Chapitre 13 : Garantir l’enseignement de qualité à l’ère numérique

13.11 Étape 9 : Évaluer et innover

 

Figure 11.11 Evaluate and innovate Image: Hilary Page-Bucci, 2002
Figure 13.11.1 Évaluer et innover. Image: Hilary Page-Bucci, 2002

Les derniers principes « fondamentaux » d’un enseignement et d’un apprentissage de qualité à l’ère numérique sont l’évaluation et l’innovation : évaluer ce qui a été fait, puis chercher des moyens de l’améliorer (pour une discussion plus approfondie des problèmes liés à l’évaluation en ligne de l’apprentissage, voir Gunawardena et al., 2000).

13.11.1 L’évaluation du cours

13.11.1.1 Pourquoi l’évaluation est importante

Si vous enseignez, il est important aux fins de promotion et de permanence d’être en mesure de démontrer que l’enseignement a été réussi.

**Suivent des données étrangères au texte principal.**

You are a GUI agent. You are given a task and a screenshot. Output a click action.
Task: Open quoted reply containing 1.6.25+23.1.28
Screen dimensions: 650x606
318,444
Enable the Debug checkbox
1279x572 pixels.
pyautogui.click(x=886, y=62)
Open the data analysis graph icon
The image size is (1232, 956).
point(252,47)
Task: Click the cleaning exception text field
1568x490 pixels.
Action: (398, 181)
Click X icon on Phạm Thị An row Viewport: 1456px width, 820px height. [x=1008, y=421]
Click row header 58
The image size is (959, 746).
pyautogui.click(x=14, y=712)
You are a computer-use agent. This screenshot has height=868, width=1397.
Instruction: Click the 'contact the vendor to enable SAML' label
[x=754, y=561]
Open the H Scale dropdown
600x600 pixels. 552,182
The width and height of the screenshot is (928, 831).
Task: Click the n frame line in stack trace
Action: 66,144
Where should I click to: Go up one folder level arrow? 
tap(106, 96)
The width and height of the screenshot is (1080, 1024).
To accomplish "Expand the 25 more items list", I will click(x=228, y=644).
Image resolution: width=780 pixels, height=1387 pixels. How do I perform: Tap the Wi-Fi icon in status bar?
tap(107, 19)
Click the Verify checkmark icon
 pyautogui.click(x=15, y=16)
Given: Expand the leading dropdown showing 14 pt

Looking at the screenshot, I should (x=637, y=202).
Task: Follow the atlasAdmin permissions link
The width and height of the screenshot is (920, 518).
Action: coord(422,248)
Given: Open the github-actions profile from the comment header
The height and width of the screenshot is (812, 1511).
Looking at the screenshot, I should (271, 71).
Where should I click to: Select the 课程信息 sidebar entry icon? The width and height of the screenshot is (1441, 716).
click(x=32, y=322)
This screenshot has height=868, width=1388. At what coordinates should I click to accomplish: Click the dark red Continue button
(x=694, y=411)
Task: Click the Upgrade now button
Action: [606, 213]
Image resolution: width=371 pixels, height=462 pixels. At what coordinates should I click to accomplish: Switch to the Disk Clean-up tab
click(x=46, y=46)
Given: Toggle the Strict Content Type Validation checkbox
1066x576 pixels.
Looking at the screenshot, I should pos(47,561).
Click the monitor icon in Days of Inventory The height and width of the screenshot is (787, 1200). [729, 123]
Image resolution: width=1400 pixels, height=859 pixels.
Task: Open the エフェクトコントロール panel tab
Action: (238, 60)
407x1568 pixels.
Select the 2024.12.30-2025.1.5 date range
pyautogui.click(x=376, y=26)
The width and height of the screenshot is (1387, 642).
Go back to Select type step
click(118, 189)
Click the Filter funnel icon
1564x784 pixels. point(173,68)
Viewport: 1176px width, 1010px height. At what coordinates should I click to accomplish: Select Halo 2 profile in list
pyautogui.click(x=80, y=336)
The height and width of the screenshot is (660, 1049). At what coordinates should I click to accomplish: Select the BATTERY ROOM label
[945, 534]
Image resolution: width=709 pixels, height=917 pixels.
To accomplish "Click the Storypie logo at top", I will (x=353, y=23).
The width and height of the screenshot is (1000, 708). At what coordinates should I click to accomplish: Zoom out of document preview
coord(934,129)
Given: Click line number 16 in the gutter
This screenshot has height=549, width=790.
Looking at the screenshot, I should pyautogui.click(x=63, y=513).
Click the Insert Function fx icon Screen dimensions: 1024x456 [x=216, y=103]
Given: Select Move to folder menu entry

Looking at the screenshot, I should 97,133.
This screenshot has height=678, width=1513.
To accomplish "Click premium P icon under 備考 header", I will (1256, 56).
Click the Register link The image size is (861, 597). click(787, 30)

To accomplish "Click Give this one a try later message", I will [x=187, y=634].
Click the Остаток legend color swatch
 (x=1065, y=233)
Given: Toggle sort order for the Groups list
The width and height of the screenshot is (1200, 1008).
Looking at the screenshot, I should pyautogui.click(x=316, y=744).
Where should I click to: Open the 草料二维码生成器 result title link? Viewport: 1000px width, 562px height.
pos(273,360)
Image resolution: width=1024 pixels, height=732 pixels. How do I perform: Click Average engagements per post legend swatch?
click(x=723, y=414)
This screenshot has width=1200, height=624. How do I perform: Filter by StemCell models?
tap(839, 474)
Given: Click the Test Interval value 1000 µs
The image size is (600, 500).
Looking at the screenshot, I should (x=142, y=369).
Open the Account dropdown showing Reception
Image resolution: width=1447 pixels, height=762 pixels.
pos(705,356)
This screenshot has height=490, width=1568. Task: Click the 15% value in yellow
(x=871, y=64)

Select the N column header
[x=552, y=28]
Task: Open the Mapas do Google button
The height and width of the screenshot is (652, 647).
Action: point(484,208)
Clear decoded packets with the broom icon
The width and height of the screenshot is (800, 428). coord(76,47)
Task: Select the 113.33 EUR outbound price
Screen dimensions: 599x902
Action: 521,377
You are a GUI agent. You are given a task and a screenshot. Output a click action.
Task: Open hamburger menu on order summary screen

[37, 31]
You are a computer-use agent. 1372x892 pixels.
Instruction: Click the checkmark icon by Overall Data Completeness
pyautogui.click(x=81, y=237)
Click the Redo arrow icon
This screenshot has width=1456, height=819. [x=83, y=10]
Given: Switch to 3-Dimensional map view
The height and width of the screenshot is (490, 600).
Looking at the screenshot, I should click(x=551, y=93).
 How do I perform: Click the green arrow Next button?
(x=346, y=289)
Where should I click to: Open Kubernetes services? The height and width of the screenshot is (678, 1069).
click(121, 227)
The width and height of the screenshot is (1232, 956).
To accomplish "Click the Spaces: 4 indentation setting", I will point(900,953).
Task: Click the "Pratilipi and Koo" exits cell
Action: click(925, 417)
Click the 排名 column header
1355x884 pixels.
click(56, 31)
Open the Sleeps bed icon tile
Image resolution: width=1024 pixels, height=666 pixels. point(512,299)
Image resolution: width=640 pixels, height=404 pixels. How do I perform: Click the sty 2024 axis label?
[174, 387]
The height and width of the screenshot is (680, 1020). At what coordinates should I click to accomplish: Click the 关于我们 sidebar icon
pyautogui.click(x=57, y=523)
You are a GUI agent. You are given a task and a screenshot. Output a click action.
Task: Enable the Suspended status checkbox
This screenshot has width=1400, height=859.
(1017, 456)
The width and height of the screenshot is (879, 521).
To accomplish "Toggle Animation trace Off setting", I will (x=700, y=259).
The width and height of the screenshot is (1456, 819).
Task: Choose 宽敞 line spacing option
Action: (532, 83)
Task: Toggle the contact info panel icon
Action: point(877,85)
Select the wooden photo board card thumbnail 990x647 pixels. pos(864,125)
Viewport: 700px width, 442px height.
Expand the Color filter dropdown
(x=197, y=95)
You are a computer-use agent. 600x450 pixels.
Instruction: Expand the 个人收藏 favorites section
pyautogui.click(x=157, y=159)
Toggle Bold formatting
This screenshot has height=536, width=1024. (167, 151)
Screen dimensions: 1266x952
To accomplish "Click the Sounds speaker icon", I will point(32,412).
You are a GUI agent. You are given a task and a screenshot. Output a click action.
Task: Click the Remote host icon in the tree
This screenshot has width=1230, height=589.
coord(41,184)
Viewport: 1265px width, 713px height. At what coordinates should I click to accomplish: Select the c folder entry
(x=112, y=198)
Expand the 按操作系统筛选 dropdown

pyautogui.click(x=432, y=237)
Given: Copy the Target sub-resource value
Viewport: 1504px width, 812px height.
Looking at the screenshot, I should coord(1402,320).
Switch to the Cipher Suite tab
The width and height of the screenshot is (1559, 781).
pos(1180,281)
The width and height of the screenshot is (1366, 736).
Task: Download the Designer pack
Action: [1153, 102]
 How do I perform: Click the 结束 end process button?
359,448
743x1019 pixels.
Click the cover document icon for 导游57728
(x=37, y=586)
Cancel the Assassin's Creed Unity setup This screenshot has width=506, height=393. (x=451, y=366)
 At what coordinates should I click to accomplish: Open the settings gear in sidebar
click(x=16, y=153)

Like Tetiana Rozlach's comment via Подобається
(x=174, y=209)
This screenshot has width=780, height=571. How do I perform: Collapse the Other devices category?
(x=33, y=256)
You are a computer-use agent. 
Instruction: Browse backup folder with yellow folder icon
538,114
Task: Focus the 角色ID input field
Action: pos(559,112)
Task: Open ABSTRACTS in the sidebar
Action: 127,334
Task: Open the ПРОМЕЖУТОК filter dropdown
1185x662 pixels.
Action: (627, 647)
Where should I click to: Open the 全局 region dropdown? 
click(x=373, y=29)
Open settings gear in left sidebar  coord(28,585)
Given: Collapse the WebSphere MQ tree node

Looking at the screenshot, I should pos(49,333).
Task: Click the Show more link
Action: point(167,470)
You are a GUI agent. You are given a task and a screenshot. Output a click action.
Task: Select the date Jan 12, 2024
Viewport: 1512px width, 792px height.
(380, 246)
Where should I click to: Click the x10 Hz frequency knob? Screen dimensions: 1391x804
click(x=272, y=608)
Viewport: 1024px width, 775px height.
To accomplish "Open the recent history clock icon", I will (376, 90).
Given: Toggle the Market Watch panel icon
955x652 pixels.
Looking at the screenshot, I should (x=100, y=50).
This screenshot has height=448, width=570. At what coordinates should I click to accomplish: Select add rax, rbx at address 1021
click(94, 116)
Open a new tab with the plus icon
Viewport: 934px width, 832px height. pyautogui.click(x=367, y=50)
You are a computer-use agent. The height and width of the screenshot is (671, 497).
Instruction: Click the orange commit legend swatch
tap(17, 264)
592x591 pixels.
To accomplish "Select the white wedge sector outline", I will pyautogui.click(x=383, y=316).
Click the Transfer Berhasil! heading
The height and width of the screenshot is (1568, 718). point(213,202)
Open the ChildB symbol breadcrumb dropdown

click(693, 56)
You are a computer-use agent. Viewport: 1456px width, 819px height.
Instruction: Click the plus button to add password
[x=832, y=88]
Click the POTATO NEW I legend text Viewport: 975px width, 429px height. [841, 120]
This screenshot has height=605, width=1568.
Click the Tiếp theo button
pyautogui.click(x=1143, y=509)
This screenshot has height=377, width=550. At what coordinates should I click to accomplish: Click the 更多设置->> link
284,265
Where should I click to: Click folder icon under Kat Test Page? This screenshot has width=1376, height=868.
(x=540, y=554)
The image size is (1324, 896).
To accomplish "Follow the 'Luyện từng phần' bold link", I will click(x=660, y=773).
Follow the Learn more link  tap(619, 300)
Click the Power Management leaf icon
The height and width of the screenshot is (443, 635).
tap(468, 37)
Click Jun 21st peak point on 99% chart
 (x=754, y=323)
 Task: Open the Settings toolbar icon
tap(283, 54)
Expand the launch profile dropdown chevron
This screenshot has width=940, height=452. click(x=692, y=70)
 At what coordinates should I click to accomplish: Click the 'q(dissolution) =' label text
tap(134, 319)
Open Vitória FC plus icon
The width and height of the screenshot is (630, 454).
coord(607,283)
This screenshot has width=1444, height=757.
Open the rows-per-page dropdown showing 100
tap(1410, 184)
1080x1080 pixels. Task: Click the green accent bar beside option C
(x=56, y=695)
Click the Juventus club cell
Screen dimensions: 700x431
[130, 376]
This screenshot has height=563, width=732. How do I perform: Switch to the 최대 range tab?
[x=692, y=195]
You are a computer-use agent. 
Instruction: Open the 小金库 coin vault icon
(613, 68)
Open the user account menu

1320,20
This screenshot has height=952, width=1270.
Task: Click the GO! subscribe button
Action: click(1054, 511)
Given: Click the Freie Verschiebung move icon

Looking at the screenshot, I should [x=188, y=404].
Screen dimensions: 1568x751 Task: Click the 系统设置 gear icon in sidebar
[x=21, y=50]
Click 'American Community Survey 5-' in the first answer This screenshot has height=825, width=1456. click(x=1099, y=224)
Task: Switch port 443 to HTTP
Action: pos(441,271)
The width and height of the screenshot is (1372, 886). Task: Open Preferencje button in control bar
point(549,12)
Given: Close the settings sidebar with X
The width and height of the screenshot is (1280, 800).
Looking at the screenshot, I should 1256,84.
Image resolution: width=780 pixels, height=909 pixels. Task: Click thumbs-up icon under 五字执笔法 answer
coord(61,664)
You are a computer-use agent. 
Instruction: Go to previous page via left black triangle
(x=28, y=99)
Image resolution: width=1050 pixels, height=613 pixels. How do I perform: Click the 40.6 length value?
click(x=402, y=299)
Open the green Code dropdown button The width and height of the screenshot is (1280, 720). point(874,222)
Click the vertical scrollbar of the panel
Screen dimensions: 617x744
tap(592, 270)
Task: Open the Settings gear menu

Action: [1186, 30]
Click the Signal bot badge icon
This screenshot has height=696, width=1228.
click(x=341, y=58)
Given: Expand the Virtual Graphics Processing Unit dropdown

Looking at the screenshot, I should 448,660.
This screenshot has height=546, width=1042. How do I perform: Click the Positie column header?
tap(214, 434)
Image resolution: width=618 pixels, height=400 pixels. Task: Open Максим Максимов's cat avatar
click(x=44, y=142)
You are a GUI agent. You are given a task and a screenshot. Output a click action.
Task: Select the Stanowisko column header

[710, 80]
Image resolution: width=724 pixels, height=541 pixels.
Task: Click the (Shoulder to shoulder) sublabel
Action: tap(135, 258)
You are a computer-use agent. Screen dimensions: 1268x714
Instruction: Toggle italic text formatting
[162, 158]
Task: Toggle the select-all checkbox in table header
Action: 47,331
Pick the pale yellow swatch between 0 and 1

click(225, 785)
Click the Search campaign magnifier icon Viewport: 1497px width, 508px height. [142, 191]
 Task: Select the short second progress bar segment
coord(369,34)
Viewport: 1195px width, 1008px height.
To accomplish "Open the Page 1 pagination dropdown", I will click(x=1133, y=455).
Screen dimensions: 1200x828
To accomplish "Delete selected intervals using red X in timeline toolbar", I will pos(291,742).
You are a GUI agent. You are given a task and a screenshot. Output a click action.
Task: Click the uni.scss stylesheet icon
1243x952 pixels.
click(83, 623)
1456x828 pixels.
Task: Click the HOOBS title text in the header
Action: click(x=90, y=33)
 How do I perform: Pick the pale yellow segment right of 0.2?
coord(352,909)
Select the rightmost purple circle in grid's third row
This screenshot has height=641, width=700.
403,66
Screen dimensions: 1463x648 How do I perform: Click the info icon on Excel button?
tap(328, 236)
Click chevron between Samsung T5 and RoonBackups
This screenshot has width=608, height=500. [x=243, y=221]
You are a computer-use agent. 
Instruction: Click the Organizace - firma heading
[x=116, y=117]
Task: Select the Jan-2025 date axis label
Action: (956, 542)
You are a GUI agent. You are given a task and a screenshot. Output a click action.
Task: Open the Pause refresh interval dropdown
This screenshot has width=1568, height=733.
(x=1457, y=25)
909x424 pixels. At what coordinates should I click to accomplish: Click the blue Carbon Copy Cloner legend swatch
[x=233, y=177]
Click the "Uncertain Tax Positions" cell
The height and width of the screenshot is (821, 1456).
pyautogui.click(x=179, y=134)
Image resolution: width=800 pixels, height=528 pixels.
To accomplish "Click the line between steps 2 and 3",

De nouveaux outils et de nouvelles approches d’enseignement sont mis constamment à votre disposition. Ils procurent la possibilité d’expérimenter un peu afin de voir si les résultats s’améliorent. Toutefois si nous décidons d’entreprendre cette démarche, nous devons évaluer l’impact de l’usage d’un nouvel outil ou d’une nouvelle conception de cours. C’est ce que font les professionnels. Cependant, la principale raison de le faire est que l’enseignement est comme jouer au golf : nous nous efforçons d’atteindre la perfection, mais sans jamais y arriver. Toutefois, il est toujours possible de s’améliorer, et une des meilleures façons de le faire est d’effectuer une analyse systématique des expériences antérieures.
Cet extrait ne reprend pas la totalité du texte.